*** Opening TASK MATERIAL ***
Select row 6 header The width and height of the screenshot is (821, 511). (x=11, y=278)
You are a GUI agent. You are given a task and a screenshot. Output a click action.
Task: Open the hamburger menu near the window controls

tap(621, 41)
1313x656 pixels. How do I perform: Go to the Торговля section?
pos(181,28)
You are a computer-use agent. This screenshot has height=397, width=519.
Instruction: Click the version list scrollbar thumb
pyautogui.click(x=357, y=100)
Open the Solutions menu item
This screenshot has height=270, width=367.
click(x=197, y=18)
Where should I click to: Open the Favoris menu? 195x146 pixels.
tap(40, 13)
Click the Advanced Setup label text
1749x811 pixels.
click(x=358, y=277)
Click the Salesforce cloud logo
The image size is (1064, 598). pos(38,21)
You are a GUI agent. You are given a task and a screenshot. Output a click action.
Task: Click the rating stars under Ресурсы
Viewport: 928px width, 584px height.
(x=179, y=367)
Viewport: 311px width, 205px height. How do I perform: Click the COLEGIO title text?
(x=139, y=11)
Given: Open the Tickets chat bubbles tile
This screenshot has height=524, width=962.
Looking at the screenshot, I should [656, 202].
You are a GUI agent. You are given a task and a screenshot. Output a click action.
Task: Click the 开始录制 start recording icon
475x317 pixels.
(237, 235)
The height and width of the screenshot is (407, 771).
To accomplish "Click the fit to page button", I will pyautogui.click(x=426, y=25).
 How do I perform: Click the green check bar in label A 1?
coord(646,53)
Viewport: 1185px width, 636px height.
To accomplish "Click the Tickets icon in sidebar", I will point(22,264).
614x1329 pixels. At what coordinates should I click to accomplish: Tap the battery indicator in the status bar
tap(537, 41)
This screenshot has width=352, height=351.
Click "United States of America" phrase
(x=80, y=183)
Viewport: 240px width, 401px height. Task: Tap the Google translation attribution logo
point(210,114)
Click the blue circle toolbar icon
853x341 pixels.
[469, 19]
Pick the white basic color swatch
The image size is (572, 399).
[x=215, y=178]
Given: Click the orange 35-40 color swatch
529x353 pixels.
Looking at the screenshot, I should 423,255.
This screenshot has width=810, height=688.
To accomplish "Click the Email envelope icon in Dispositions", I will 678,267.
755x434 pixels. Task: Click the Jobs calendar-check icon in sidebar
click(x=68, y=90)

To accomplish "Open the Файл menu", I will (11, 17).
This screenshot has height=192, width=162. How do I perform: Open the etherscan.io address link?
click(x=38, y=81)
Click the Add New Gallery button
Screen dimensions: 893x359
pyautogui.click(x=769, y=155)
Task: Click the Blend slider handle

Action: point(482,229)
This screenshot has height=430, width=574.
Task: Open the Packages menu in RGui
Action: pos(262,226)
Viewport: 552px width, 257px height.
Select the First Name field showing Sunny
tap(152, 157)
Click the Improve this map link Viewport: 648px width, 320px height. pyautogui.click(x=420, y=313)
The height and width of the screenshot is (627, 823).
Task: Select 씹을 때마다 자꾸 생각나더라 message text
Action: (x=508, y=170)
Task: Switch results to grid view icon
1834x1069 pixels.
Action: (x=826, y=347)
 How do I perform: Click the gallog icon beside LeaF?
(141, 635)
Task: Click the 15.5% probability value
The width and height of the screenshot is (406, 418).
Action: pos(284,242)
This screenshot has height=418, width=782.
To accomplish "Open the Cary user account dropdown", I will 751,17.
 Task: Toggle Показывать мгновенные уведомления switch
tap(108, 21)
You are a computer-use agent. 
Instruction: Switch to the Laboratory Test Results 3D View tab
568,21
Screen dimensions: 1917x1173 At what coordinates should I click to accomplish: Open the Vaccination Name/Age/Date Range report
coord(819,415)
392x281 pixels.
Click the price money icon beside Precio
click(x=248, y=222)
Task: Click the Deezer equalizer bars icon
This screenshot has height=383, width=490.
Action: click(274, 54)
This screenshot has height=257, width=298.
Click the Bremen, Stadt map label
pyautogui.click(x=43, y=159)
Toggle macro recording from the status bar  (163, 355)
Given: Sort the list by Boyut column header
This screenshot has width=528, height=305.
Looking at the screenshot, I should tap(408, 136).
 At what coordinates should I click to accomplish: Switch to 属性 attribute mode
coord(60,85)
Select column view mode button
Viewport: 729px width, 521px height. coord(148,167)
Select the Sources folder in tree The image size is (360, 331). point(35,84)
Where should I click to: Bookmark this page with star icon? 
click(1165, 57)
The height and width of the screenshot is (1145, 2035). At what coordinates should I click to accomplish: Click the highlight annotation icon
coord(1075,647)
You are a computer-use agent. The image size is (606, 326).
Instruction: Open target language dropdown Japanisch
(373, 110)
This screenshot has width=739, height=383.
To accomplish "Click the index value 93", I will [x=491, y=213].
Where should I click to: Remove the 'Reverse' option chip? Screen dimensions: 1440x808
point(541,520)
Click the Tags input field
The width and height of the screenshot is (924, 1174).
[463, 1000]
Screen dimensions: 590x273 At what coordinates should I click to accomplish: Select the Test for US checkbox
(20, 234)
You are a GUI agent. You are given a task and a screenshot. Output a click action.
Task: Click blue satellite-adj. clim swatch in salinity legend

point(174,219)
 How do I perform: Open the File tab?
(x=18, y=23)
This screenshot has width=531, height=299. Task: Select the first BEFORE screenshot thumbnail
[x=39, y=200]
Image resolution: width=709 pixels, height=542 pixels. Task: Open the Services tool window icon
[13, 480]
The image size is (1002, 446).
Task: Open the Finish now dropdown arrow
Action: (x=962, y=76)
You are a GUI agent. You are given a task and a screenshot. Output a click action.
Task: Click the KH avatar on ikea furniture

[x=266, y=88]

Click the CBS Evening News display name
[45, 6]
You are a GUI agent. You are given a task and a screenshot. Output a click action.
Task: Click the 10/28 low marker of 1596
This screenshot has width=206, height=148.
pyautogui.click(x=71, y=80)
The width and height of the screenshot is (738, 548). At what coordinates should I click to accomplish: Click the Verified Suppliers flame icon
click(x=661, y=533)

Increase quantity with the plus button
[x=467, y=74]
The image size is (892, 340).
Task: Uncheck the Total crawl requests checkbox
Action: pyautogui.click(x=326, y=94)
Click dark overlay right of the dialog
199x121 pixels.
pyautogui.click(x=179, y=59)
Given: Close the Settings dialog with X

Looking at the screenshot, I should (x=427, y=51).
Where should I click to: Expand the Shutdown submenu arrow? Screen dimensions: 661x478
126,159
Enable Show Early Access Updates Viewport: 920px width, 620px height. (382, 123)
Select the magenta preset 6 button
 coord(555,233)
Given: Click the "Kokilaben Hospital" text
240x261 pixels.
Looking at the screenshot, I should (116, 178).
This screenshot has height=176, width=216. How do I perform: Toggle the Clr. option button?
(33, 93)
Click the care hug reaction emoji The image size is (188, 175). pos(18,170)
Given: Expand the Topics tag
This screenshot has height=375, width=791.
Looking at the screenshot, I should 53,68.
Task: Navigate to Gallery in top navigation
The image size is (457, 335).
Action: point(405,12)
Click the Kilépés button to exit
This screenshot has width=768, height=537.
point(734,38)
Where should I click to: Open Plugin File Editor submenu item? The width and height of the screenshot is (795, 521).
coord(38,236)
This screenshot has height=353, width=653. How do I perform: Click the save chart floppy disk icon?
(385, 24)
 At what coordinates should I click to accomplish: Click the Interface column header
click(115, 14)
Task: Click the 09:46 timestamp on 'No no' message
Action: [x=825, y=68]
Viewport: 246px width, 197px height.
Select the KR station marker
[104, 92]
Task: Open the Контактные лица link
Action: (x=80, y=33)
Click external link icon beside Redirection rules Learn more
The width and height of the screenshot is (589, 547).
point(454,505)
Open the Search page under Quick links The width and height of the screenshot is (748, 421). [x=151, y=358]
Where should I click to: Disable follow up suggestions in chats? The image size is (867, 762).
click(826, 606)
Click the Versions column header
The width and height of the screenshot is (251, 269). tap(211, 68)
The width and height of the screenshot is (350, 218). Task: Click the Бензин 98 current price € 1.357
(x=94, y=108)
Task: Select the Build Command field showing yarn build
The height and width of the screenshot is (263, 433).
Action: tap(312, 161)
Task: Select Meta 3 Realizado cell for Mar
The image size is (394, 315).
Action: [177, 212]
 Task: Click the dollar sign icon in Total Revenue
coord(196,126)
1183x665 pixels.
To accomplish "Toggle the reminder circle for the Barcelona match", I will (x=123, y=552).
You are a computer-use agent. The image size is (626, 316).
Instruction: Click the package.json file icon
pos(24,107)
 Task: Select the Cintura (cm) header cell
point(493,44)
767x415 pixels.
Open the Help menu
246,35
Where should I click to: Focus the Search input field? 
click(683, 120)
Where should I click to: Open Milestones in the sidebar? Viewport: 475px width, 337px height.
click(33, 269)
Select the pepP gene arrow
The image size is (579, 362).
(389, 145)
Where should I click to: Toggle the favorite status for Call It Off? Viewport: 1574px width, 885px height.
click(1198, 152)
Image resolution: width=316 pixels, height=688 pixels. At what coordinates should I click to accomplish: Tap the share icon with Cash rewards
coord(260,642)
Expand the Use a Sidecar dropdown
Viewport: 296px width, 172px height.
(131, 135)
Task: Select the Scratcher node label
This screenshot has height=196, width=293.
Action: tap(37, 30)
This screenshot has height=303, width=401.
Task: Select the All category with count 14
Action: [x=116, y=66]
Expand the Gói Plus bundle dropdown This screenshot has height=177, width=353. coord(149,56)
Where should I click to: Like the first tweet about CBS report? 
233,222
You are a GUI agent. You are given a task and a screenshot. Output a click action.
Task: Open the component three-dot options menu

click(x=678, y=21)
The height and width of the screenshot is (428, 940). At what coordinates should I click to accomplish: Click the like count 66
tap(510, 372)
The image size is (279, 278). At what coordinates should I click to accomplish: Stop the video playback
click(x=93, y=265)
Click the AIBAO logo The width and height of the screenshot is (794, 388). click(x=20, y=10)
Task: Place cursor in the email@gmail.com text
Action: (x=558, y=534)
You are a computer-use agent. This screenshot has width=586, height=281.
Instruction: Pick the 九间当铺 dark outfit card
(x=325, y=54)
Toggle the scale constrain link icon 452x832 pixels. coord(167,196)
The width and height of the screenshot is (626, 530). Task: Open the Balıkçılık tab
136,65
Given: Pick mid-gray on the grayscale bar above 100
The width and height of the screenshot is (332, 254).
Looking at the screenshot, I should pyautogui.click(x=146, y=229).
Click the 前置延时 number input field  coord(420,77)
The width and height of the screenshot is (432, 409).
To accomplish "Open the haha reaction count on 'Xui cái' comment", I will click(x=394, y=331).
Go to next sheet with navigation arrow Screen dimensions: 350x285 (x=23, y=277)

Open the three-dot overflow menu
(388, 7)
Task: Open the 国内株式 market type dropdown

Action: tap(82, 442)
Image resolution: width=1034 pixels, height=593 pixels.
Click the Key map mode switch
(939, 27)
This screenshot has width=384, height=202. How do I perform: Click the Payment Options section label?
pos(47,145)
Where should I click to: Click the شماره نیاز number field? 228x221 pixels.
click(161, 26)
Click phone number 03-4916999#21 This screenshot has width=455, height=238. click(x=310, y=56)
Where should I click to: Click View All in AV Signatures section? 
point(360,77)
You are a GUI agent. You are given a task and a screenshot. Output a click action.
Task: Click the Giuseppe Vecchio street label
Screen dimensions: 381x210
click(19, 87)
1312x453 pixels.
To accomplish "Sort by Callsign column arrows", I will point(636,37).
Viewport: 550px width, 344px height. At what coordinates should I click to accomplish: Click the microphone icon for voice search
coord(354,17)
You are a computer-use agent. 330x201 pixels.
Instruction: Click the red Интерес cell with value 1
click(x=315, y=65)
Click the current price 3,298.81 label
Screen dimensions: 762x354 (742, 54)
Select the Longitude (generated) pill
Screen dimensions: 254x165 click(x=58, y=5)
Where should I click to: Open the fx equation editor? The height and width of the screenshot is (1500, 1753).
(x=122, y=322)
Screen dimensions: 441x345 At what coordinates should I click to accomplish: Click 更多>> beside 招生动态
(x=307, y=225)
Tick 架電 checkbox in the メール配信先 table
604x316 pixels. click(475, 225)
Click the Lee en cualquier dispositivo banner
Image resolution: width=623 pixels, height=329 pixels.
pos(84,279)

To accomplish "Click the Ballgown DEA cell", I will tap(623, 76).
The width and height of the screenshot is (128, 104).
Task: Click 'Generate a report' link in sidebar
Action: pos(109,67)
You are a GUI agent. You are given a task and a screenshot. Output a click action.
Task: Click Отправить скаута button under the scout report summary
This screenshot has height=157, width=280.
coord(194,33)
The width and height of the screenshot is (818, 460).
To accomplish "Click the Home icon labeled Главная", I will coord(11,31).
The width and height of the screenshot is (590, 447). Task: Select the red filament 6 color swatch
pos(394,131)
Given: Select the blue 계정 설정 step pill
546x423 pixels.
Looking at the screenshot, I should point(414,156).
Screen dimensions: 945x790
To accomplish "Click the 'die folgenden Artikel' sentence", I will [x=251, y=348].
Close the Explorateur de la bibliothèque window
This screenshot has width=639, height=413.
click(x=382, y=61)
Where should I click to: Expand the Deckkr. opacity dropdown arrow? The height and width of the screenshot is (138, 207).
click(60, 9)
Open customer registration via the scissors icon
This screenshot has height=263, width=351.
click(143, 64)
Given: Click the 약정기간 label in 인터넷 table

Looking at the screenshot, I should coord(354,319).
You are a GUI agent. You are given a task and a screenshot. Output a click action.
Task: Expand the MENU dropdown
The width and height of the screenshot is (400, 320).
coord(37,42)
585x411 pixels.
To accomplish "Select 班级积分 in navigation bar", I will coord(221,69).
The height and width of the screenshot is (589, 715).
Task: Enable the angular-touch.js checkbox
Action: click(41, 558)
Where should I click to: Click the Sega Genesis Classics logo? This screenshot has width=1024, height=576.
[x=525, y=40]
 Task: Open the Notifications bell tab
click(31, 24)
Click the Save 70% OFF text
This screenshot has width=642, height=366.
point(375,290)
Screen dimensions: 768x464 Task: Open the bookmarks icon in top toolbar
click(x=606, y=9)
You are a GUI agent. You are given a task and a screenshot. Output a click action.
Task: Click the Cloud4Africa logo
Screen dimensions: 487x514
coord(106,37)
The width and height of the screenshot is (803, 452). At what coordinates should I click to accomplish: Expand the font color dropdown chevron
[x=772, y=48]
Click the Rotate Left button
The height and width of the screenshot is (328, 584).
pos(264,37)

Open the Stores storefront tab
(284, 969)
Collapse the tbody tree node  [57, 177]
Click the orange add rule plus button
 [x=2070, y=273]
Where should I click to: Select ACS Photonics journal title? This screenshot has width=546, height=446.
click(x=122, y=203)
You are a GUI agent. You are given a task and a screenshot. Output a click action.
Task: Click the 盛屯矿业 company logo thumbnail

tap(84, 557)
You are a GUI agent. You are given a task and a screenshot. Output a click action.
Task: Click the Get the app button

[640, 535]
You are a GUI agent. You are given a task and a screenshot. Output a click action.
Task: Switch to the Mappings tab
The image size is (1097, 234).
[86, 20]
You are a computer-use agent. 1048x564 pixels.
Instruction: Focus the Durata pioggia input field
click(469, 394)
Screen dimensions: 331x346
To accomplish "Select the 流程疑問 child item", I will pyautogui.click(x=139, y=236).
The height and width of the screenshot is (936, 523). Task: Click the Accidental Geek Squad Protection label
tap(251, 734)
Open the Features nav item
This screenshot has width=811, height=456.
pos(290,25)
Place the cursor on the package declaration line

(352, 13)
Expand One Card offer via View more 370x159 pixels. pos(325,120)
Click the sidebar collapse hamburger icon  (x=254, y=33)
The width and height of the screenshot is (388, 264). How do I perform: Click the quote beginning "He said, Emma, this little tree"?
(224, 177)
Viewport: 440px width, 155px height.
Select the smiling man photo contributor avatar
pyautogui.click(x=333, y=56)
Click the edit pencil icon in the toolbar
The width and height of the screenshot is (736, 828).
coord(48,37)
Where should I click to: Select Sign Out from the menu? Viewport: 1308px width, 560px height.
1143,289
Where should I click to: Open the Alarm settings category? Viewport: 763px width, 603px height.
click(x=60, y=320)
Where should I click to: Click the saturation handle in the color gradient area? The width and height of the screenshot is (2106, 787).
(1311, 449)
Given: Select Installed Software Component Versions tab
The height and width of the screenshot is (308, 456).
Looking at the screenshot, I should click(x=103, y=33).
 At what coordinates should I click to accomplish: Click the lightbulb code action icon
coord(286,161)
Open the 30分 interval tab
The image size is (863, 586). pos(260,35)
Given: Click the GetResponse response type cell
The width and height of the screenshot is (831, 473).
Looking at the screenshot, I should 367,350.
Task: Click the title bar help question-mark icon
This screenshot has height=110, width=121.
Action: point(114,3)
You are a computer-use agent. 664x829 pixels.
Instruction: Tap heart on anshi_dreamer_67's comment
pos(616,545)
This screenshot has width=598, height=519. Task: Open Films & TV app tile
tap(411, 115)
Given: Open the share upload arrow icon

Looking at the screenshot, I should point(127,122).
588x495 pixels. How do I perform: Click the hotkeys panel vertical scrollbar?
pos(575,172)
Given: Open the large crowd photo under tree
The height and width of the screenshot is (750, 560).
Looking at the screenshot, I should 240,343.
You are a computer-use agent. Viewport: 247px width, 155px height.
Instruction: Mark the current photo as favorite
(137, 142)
*** Closing TASK MATERIAL ***
[DIRECTIONS] In the records above, find the line containing "Click the Advanced Setup label text" and restate word for word every line from the first through that one.

[OUTPUT FOR THIS TASK]
Select row 6 header The width and height of the screenshot is (821, 511). (x=11, y=278)
You are a GUI agent. You are given a task and a screenshot. Output a click action.
Task: Open the hamburger menu near the window controls

tap(621, 41)
1313x656 pixels. How do I perform: Go to the Торговля section?
pos(181,28)
You are a computer-use agent. This screenshot has height=397, width=519.
Instruction: Click the version list scrollbar thumb
pyautogui.click(x=357, y=100)
Open the Solutions menu item
This screenshot has height=270, width=367.
click(x=197, y=18)
Where should I click to: Open the Favoris menu? 195x146 pixels.
tap(40, 13)
Click the Advanced Setup label text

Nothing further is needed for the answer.